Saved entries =
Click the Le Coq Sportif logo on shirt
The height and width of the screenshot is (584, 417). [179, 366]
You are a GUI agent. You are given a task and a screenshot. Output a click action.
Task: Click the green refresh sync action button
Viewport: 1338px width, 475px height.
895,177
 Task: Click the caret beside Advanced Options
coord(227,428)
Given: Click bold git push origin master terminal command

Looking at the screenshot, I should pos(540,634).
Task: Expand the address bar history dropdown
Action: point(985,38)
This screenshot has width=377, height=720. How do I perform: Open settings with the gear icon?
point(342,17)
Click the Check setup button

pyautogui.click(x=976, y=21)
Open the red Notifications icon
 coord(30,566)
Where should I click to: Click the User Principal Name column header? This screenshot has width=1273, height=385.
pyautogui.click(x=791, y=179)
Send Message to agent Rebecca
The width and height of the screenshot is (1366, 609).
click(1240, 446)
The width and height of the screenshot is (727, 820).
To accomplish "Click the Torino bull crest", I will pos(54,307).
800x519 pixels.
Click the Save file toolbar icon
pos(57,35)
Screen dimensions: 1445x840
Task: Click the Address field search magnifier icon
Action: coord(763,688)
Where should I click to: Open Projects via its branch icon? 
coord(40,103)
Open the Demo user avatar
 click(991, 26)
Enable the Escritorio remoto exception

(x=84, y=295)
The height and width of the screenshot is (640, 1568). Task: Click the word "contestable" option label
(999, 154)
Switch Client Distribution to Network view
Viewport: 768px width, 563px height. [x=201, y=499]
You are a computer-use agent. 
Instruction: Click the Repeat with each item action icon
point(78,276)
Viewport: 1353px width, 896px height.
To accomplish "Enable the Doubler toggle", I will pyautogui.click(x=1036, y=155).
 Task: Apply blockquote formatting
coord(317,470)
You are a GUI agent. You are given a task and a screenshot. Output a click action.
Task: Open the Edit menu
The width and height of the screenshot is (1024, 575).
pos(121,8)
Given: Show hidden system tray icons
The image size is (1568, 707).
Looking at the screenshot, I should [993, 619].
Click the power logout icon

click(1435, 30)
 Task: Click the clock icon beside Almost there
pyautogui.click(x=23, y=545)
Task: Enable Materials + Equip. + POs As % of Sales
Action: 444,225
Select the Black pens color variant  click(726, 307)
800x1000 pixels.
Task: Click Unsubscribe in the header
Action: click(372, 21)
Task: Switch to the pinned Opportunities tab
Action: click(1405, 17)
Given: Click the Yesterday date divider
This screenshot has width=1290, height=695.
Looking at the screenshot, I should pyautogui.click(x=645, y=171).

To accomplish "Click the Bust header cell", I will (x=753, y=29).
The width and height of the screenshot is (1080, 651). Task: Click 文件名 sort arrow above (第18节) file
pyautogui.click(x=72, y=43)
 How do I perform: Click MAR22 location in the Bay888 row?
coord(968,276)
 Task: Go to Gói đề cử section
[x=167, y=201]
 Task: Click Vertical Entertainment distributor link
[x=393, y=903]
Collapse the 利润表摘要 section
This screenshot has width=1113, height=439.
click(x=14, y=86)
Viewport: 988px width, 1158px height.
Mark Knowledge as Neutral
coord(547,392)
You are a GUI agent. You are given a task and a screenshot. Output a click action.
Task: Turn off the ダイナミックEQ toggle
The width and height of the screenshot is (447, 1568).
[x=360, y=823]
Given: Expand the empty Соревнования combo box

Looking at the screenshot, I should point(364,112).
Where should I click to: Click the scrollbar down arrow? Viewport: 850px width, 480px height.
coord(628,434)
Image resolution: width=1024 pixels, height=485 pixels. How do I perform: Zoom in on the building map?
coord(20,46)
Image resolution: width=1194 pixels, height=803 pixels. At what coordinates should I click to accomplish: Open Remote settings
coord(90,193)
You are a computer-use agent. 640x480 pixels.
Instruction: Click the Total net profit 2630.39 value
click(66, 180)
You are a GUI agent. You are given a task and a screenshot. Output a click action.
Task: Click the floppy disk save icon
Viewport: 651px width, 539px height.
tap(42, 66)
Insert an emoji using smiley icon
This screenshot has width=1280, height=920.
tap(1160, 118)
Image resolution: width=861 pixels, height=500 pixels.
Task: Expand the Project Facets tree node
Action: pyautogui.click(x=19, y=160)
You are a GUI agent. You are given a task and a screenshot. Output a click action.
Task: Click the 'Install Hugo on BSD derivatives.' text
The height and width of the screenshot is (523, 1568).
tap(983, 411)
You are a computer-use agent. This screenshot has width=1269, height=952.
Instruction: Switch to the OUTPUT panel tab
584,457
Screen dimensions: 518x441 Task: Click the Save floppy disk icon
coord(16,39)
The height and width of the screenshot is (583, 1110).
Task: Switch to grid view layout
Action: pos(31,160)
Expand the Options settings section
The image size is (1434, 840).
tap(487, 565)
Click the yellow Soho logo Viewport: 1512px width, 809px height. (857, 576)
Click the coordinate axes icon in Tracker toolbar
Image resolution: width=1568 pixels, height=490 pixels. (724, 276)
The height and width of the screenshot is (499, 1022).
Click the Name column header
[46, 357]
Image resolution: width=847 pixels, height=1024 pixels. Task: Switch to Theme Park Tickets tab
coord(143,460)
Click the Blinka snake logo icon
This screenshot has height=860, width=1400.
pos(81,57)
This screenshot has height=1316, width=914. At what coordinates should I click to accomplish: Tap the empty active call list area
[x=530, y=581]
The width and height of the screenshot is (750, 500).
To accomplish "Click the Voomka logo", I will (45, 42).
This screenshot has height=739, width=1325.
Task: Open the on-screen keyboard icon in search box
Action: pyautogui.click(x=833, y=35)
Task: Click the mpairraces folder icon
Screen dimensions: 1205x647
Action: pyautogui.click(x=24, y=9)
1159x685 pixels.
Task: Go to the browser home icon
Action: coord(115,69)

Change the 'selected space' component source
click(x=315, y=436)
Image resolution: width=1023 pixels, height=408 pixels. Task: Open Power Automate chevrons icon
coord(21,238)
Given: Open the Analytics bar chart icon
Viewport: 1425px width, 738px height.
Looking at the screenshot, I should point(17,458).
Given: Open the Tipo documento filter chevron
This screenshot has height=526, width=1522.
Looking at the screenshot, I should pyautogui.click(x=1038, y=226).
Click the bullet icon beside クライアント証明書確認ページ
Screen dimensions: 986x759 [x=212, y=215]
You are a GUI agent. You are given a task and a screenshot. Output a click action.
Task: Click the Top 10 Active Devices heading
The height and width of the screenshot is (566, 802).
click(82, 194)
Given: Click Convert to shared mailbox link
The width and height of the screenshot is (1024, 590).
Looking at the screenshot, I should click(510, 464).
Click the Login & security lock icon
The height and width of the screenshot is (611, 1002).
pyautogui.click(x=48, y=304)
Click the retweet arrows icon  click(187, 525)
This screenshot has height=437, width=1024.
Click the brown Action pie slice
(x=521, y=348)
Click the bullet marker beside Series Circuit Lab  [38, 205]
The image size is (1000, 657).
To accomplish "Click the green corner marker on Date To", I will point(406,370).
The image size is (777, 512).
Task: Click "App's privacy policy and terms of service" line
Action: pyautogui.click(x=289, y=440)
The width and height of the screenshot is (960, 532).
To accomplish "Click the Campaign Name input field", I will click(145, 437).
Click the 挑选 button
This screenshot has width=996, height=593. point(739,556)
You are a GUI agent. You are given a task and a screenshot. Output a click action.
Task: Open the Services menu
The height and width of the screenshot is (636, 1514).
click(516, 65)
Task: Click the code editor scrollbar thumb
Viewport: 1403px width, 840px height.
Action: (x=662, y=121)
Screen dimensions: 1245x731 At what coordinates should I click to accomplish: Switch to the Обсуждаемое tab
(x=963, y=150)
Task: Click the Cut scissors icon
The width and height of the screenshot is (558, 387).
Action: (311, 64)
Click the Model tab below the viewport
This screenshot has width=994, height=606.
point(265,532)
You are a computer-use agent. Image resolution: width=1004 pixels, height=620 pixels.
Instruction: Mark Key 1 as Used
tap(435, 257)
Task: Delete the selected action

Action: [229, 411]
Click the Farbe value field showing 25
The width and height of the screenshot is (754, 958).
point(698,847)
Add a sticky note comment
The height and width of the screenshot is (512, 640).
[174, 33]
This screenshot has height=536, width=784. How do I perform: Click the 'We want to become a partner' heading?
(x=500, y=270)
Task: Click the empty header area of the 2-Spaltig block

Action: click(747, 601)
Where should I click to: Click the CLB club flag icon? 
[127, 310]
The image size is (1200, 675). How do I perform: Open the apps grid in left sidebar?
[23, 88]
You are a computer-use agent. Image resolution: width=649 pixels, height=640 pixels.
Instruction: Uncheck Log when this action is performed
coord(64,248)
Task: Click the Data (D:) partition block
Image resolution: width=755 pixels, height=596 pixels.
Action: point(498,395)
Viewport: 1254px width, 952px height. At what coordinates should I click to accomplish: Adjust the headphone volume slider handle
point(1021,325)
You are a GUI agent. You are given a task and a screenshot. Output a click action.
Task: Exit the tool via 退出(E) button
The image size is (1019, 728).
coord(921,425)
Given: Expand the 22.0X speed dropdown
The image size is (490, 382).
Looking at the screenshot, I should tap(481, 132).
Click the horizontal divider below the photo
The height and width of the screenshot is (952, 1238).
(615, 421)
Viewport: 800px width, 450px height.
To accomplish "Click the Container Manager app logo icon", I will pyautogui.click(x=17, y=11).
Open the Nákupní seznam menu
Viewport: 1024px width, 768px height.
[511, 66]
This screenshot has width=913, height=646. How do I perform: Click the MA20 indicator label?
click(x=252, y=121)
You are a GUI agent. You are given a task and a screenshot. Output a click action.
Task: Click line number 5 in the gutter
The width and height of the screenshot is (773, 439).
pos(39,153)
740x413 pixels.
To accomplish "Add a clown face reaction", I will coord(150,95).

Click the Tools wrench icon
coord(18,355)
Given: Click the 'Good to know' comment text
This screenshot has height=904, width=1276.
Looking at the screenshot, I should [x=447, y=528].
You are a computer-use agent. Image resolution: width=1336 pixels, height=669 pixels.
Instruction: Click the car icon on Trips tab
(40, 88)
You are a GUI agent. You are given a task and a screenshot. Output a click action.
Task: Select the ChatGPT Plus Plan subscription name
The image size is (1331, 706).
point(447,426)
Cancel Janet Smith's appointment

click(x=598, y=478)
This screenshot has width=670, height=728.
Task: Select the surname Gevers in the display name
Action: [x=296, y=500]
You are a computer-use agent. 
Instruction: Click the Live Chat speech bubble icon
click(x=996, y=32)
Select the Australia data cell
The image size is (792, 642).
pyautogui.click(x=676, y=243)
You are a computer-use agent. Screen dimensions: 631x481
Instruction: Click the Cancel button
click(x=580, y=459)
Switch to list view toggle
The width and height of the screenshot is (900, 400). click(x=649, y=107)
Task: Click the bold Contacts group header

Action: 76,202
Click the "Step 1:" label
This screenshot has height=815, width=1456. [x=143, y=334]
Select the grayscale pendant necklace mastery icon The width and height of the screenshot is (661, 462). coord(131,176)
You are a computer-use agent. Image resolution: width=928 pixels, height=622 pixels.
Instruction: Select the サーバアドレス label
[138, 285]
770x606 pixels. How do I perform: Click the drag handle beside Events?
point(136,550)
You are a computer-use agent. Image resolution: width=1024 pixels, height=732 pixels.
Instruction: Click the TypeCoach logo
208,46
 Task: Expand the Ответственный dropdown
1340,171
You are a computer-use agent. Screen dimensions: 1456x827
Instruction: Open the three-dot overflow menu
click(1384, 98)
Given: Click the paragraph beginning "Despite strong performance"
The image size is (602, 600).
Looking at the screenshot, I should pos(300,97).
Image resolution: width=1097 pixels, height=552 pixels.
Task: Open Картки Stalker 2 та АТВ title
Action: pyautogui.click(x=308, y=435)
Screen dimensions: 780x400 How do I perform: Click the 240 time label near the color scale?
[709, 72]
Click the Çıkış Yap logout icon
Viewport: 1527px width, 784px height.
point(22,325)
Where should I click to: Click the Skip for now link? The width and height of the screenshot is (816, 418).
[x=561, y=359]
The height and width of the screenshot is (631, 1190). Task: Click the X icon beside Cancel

Your instructions = Retype the records above, but only those lines that fall between the line containing "This screenshot has height=1316, width=914." and the line containing "Task: Click the mpairraces folder icon", with both of those lines included, exactly as written.

Solution for this exercise =
This screenshot has height=1316, width=914. At what coordinates should I click to accomplish: Tap the empty active call list area
[x=530, y=581]
The width and height of the screenshot is (750, 500).
To accomplish "Click the Voomka logo", I will (45, 42).
This screenshot has height=739, width=1325.
Task: Open the on-screen keyboard icon in search box
Action: pyautogui.click(x=833, y=35)
Task: Click the mpairraces folder icon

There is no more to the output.